Kasia Volinsk (Germany). Photo documentation of the performance ‘Diggers of Graves’, 2018
The curator of two artist residencies in Russia speaks about the surprises one can expect in such a place. They are not always pleasant, yet for those who are not afraid to leave their comfort zone, an artist residency can turn into an eye-opening adventure.
There are many reasons why an artist might want to spend time in an art residency. It could be a desire to break from routine or a search for privacy. A residency can be an opportunity to rethink what we do or distance oneself from normal life. In that sense, we have all been “residents” during the last few months. This might be an oversimplification, but my experience shows each resident goes through certain cycles. I call them ‘Solitude’, ‘Interest’ and ‘Fading Interest’, ‘Collision’ and ‘Conflict’ and, finally, ‘Reconciliation’.
There are well established rituals in these artistic pilgrimages. Countless nomadic artists appear, who often almost never live in one place, but hop from one residency to the next. What such artists produce almost never relates to the environment that surrounds them. This could be because the artists are surrounded, albeit virtually, by a network of artist-curator-colleagues-friends, with whom they drift on the waves of global trends.
Both in the Vyksa residency and the older Zarya one, we welcome artists who are able to strengthen their presence in a place and analyse it. Facing a new environment for an artist can be uncomfortable, and even dangerous. The artist has no one to share memories with and no one to lean on.

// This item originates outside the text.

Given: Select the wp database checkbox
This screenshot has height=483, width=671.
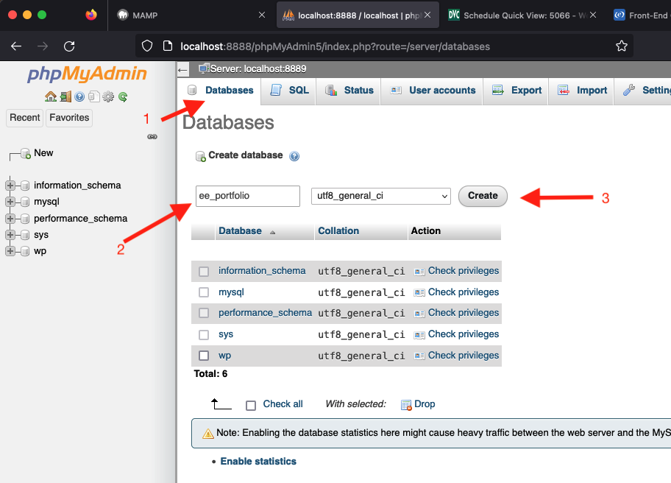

Many things that were commonplace turn out to be exotic in a new environment. The joy of meeting something the artist finally knows is overtaken by disappointment, because the experience gained before will now no longer be of use. This leaves the artist naked in unfamiliar circumstances.

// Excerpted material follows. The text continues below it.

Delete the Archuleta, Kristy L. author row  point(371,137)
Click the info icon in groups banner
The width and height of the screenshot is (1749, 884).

For instance, a Chinese-Thai artist flew to Vladivostok in flip-flops convinced that everywhere in Asia is warm. He also radiated happiness after buying a bag of black rice at a neighbouring market, but was deeply disappointed on finding the bag in fact contained roasted sunflower seeds.
A well-organized German female artist was flummoxed by the way buses work in Russia. In Germany, tickets are paid on entering the bus. In Vladivostok, payment it is done on leaving it. Attempts to clear up any misunderstanding with a foreigner in Russia inevitably causes nothing but noise. He or she doesn’t understand Russian, but all the others are convinced the person is simply deaf and therefore shout even louder. One of our residents was terrified when his Russian roommate called out in a loud voice, “Hey, come here, let’s have a drink!” The foreign resident didn’t understand the words, but heard the intonations and was sure an act of violence was about to happen.
Problems don’t only arise with foreigners. When Russia-based artist Haim Sokol came to the Vyksa metallurgic factory for a tour of its spectacular premises, he was asked to blow into a straw in order to measure his alcohol level. This was a standard operating procedure, dictated by safety regulations. Yet, the artist found it so offensive that he refused to take part in the excursion.